▶ **Directions for this task**: Copy all of the records word for word.

[Records excerpted from a collection]
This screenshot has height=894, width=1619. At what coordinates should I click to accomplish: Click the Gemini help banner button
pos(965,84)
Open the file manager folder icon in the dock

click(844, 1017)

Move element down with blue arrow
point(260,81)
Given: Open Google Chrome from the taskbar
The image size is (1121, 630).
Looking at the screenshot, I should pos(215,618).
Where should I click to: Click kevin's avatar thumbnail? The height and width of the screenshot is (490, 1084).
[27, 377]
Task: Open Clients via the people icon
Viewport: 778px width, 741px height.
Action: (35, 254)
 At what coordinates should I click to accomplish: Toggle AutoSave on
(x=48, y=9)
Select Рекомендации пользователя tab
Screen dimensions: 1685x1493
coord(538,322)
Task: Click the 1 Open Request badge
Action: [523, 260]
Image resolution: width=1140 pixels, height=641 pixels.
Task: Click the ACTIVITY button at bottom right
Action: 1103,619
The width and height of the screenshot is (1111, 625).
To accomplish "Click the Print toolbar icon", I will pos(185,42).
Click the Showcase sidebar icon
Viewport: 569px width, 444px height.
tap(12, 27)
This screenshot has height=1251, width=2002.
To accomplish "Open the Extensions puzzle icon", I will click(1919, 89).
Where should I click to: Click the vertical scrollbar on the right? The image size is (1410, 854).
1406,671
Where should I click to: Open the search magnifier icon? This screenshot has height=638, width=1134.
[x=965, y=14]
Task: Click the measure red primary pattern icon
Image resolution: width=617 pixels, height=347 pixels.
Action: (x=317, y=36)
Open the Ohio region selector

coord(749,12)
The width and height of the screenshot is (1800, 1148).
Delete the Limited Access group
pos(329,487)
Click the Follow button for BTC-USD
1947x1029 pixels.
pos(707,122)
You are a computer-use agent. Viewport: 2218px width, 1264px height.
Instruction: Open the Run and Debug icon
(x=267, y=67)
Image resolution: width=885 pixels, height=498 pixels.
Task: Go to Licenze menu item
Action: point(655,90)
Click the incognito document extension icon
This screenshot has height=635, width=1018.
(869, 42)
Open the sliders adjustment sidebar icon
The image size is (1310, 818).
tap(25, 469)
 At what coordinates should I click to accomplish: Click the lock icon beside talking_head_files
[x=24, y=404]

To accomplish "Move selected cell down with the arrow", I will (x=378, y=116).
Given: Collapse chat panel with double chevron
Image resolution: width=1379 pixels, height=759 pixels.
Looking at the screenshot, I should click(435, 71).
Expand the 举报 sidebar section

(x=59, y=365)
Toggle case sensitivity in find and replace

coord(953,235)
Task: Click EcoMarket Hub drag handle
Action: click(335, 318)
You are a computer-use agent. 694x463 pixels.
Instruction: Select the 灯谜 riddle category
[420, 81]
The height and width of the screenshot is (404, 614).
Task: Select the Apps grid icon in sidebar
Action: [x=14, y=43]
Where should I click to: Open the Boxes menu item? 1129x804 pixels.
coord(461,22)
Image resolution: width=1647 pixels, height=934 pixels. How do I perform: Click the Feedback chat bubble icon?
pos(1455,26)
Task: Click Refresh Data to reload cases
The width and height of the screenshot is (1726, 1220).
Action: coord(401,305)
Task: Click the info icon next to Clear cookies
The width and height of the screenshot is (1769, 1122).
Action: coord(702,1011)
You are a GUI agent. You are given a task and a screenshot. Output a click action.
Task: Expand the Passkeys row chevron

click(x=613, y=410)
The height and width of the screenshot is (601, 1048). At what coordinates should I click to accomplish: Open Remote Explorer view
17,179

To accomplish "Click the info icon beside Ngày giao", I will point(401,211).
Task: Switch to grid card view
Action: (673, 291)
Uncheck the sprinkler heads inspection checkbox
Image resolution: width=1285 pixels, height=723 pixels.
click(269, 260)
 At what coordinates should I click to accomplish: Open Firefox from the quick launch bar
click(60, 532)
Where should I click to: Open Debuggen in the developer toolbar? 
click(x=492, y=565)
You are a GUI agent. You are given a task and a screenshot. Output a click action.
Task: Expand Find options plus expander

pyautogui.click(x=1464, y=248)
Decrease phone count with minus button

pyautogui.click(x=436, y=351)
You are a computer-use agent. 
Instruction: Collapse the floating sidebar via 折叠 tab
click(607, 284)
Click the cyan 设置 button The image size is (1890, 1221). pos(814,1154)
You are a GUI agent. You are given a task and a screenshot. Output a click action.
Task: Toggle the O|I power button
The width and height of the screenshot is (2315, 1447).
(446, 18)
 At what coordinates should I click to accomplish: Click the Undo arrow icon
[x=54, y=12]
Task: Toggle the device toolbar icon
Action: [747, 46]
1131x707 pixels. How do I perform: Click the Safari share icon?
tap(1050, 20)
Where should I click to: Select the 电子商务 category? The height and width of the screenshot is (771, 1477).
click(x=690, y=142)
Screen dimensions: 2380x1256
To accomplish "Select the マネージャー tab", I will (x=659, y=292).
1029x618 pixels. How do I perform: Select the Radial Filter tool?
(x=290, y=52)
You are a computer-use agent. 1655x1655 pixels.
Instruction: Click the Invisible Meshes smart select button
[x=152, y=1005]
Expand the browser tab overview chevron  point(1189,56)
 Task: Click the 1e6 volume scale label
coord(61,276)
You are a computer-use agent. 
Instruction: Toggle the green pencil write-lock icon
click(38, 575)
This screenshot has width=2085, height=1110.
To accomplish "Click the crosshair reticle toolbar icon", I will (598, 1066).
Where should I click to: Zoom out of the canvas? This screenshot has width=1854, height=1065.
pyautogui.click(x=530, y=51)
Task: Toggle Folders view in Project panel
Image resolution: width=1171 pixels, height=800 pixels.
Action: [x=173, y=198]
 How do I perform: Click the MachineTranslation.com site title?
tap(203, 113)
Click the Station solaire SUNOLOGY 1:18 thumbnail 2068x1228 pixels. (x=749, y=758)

▶ **Result**:
This screenshot has height=894, width=1619. At what coordinates should I click to accomplish: Click the Gemini help banner button
pos(965,84)
Open the file manager folder icon in the dock

click(844, 1017)

Move element down with blue arrow
point(260,81)
Given: Open Google Chrome from the taskbar
The image size is (1121, 630).
Looking at the screenshot, I should pos(215,618).
Where should I click to: Click kevin's avatar thumbnail? The height and width of the screenshot is (490, 1084).
[27, 377]
Task: Open Clients via the people icon
Viewport: 778px width, 741px height.
Action: (35, 254)
 At what coordinates should I click to accomplish: Toggle AutoSave on
(x=48, y=9)
Select Рекомендации пользователя tab
Screen dimensions: 1685x1493
coord(538,322)
Task: Click the 1 Open Request badge
Action: [523, 260]
Image resolution: width=1140 pixels, height=641 pixels.
Task: Click the ACTIVITY button at bottom right
Action: 1103,619
The width and height of the screenshot is (1111, 625).
To accomplish "Click the Print toolbar icon", I will pos(185,42).
Click the Showcase sidebar icon
Viewport: 569px width, 444px height.
tap(12, 27)
This screenshot has height=1251, width=2002.
To accomplish "Open the Extensions puzzle icon", I will click(1919, 89).
Where should I click to: Click the vertical scrollbar on the right? The image size is (1410, 854).
1406,671
Where should I click to: Open the search magnifier icon? This screenshot has height=638, width=1134.
[x=965, y=14]
Task: Click the measure red primary pattern icon
Image resolution: width=617 pixels, height=347 pixels.
Action: (x=317, y=36)
Open the Ohio region selector

coord(749,12)
The width and height of the screenshot is (1800, 1148).
Delete the Limited Access group
pos(329,487)
Click the Follow button for BTC-USD
1947x1029 pixels.
pos(707,122)
You are a computer-use agent. Viewport: 2218px width, 1264px height.
Instruction: Open the Run and Debug icon
(x=267, y=67)
Image resolution: width=885 pixels, height=498 pixels.
Task: Go to Licenze menu item
Action: point(655,90)
Click the incognito document extension icon
This screenshot has height=635, width=1018.
(869, 42)
Open the sliders adjustment sidebar icon
The image size is (1310, 818).
tap(25, 469)
 At what coordinates should I click to accomplish: Click the lock icon beside talking_head_files
[x=24, y=404]

To accomplish "Move selected cell down with the arrow", I will (x=378, y=116).
Given: Collapse chat panel with double chevron
Image resolution: width=1379 pixels, height=759 pixels.
Looking at the screenshot, I should click(435, 71).
Expand the 举报 sidebar section

(x=59, y=365)
Toggle case sensitivity in find and replace

coord(953,235)
Task: Click EcoMarket Hub drag handle
Action: click(335, 318)
You are a computer-use agent. 694x463 pixels.
Instruction: Select the 灯谜 riddle category
[420, 81]
The height and width of the screenshot is (404, 614).
Task: Select the Apps grid icon in sidebar
Action: [x=14, y=43]
Where should I click to: Open the Boxes menu item? 1129x804 pixels.
coord(461,22)
Image resolution: width=1647 pixels, height=934 pixels. How do I perform: Click the Feedback chat bubble icon?
pos(1455,26)
Task: Click Refresh Data to reload cases
The width and height of the screenshot is (1726, 1220).
Action: coord(401,305)
Task: Click the info icon next to Clear cookies
The width and height of the screenshot is (1769, 1122).
Action: coord(702,1011)
You are a GUI agent. You are given a task and a screenshot. Output a click action.
Task: Expand the Passkeys row chevron

click(x=613, y=410)
The height and width of the screenshot is (601, 1048). At what coordinates should I click to accomplish: Open Remote Explorer view
17,179

To accomplish "Click the info icon beside Ngày giao", I will point(401,211).
Task: Switch to grid card view
Action: (673, 291)
Uncheck the sprinkler heads inspection checkbox
Image resolution: width=1285 pixels, height=723 pixels.
click(269, 260)
 At what coordinates should I click to accomplish: Open Firefox from the quick launch bar
click(60, 532)
Where should I click to: Open Debuggen in the developer toolbar? 
click(x=492, y=565)
You are a GUI agent. You are given a task and a screenshot. Output a click action.
Task: Expand Find options plus expander

pyautogui.click(x=1464, y=248)
Decrease phone count with minus button

pyautogui.click(x=436, y=351)
You are a computer-use agent. 
Instruction: Collapse the floating sidebar via 折叠 tab
click(607, 284)
Click the cyan 设置 button The image size is (1890, 1221). pos(814,1154)
You are a GUI agent. You are given a task and a screenshot. Output a click action.
Task: Toggle the O|I power button
The width and height of the screenshot is (2315, 1447).
(446, 18)
 At what coordinates should I click to accomplish: Click the Undo arrow icon
[x=54, y=12]
Task: Toggle the device toolbar icon
Action: [747, 46]
1131x707 pixels. How do I perform: Click the Safari share icon?
tap(1050, 20)
Where should I click to: Select the 电子商务 category? The height and width of the screenshot is (771, 1477).
click(x=690, y=142)
Screen dimensions: 2380x1256
To accomplish "Select the マネージャー tab", I will (x=659, y=292).
1029x618 pixels. How do I perform: Select the Radial Filter tool?
(x=290, y=52)
You are a computer-use agent. 1655x1655 pixels.
Instruction: Click the Invisible Meshes smart select button
[x=152, y=1005]
Expand the browser tab overview chevron  point(1189,56)
 Task: Click the 1e6 volume scale label
coord(61,276)
You are a computer-use agent. 
Instruction: Toggle the green pencil write-lock icon
click(38, 575)
This screenshot has width=2085, height=1110.
To accomplish "Click the crosshair reticle toolbar icon", I will (598, 1066).
Where should I click to: Zoom out of the canvas? This screenshot has width=1854, height=1065.
pyautogui.click(x=530, y=51)
Task: Toggle Folders view in Project panel
Image resolution: width=1171 pixels, height=800 pixels.
Action: [x=173, y=198]
 How do I perform: Click the MachineTranslation.com site title?
tap(203, 113)
Click the Station solaire SUNOLOGY 1:18 thumbnail 2068x1228 pixels. (x=749, y=758)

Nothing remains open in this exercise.